Wilde made a name for himself as a dandy in his early adult life, but that was deceptively a period of financial precarity and desperate work. Spending the last of his inheritance, he affected a decadent air, attending the opening nights of London theaters in a velvet coat, silk stockings, and flowing tie — while also doggedly, though unsuccessfully, attempting a career a playwright and poet. His first break came in 1882, when he undertook a tour of the United States, partly as a lecturer on aestheticism, partly as an aesthete attraction. Wilde loved to play the sloth (“Ambition is the last refuge of the failure,” he wrote in “Phrases and Philosophies for the Use of the Young”), but as his grandson Merlin Holland describes in his introduction to Complete Works of Oscar Wilde, the tour was extremely demanding:
The programme, originally planned to last four months, stretched to nearly a year and it was far from being just a sedate lecture tour for the self-appointed ‘Professor of Aesthetics’ …. He faced a punishing schedule of 140 lectures in 260 days from the East to the West coast and up into Canada without the help of air travel and fast trains.
Without any other stable source of income, Wilde continued touring in England.

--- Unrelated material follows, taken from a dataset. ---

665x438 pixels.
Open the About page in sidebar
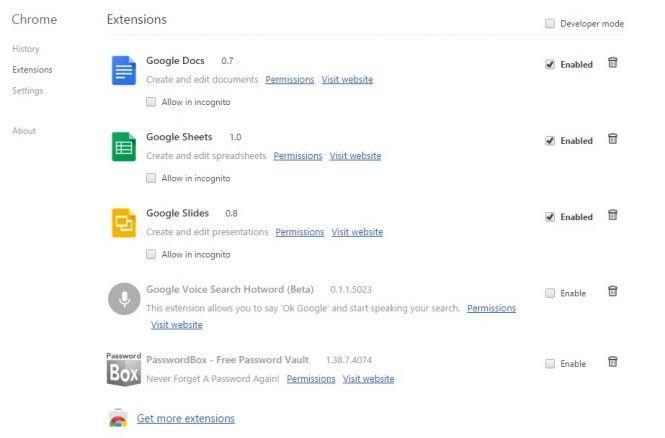point(24,131)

Forced to spend months away from his wife Constance and young sons Cyril and Vyvyan, he was finally offered the opportunity to settle in London with the editorship of a women’s magazine from 1887 to 1889. During this period, he published The Happy Prince and Other Tales and worked on The Picture of Dorian Gray, which first appeared in magazine form in 1890. When “The Soul of Man Under Socialism” was published the following year, Wilde was finally beginning to see some success as an author, rather than a character.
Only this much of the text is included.